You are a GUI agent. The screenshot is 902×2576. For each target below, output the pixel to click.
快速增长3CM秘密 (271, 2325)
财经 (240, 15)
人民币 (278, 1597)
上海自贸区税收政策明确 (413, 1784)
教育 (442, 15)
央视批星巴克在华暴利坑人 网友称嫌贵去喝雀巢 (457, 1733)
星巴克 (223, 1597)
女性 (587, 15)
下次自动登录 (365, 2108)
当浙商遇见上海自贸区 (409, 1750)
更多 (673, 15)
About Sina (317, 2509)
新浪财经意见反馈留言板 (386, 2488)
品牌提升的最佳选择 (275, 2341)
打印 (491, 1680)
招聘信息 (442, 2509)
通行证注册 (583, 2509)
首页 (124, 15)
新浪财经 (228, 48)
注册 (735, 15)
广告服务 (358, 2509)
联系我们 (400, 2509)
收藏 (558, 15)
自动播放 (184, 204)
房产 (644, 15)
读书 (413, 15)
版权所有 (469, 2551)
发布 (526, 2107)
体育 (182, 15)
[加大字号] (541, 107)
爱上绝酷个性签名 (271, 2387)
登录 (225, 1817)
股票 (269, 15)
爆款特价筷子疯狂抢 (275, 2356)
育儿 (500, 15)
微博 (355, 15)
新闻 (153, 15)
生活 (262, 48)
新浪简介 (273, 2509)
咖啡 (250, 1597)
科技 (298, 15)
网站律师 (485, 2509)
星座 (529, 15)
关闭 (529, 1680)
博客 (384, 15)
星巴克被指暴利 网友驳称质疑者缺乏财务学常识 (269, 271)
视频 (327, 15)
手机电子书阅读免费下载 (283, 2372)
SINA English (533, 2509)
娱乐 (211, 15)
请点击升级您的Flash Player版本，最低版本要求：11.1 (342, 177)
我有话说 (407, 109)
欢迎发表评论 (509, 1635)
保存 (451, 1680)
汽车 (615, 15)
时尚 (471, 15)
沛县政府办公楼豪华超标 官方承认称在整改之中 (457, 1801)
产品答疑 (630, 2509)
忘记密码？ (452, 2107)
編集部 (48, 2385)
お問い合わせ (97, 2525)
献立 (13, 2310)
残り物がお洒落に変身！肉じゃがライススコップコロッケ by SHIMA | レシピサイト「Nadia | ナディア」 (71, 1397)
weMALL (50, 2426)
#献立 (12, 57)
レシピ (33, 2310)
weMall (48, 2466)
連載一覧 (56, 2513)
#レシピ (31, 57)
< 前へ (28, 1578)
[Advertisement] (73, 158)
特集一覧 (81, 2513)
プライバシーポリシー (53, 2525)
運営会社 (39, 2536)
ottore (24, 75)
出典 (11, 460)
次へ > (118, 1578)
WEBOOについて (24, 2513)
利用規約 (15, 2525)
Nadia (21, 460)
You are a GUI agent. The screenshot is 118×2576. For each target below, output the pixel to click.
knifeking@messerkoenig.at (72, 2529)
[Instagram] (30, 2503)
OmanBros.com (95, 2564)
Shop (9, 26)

Task: Retype exactly the lines from the first line of the records above through the line containing "[加大字号] (541, 107)", both included, and nothing else.

Answer for this exercise:
You are a GUI agent. The screenshot is 902×2576. For each target below, output the pixel to click.
快速增长3CM秘密 (271, 2325)
财经 (240, 15)
人民币 (278, 1597)
上海自贸区税收政策明确 (413, 1784)
教育 (442, 15)
央视批星巴克在华暴利坑人 网友称嫌贵去喝雀巢 (457, 1733)
星巴克 (223, 1597)
女性 (587, 15)
下次自动登录 (365, 2108)
当浙商遇见上海自贸区 (409, 1750)
更多 (673, 15)
About Sina (317, 2509)
新浪财经意见反馈留言板 (386, 2488)
品牌提升的最佳选择 (275, 2341)
打印 (491, 1680)
招聘信息 (442, 2509)
通行证注册 (583, 2509)
首页 (124, 15)
新浪财经 (228, 48)
注册 (735, 15)
广告服务 (358, 2509)
联系我们 (400, 2509)
收藏 (558, 15)
自动播放 (184, 204)
房产 (644, 15)
读书 (413, 15)
版权所有 (469, 2551)
发布 (526, 2107)
体育 (182, 15)
[加大字号] (541, 107)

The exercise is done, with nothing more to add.